The control rods in a nuclear fission reactor are rods made of boron that are placed in a reactor core. Which of the following describes the purpose of control rods in a nuclear fission reactor? a) Control rods are used to speed up the fission neutrons such that it is more likely that they will interact with another fissionable nucleus and cause it to split. b) Control rods are used to slow down the fission neutrons such that it is more likely that they will interact with another fissionable nucleus. c) Control rods are used to remove heat from the reactor core, which is used to make steam for power generation. d) Control rods are used to absorb some of the neutrons. This keeps the chain reaction under control.

Okay, since all of our answer options can’t fit in the same screen, let’s summarize them briefly. Option a says that the general purpose of control rods in a nuclear fission reactor is to speed up the neutrons in that reactor. Option b said that the purpose is to slow down neutrons in a reactor. Option c says that control rods are there to remove heat from the core. And option d says that their purpose is to absorb some of the neutrons in the core.

When we think about a chain reaction in a reactor core, the overall idea is that a single neutron runs into a fissionable atom. And then that atom itself releases three more neutrons. Then each one of those neutrons can go and run into its own fissionable atom and create yet three more. Then each one of those neutrons can create three more of its own through another fission reaction, and so forth and so on. This is what it means for a chain reaction to speed up.

Not only does the reaction continue, but it grows as it does. Control rods are used in the reactor core to keep this reaction from growing at a higher and higher rate. Ideally, from a power generation perspective, it would continue but at a manageable steady rate. To help that happen, control rods are made of boron, which are likely to absorb these fission neutrons. So, instead of a particular neutron going on to increase the rate of this chain reaction, instead, it’s absorbed by the control rod. That way fewer overall neutrons exist. And therefore, the reaction rate is kept under control.

We see then that the function of control rods is to absorb some of the neutrons in this reaction. And that is answer option d which says that control rods are used to absorb some of the neutrons. This keeps the chain reaction under control. Now, let’s look at part two of this question.

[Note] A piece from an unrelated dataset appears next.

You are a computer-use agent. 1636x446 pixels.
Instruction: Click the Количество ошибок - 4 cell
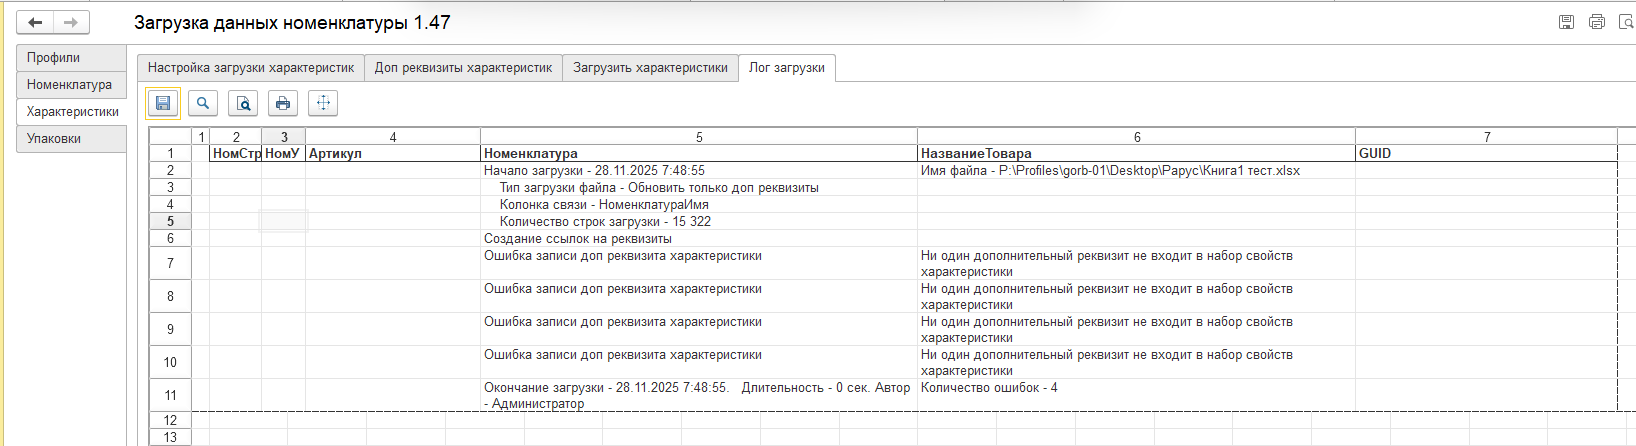point(989,388)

Part two asks: Does removing the control rods from the core of the reactor increase or decrease the rate of the chain reaction?

In part one of this question, we saw that when no control rods are in place in the reactor core, the reactor is free to propagate and grow at an increasing rate. The control rods, which are put in the reactor core in order to soak up some of these neutrons and keep the reaction rate from getting out of control, are unable to do that, of course, when they’re removed from the reactor core.

In that case, so long as there continues to be fissionable atoms within the core, the reaction can continue growing at an ever-increasing rate. Since the purpose of the control rods is to decrease the rate of the chain reaction, removing them increases it. This is the effect of removing control rods from the reactor core.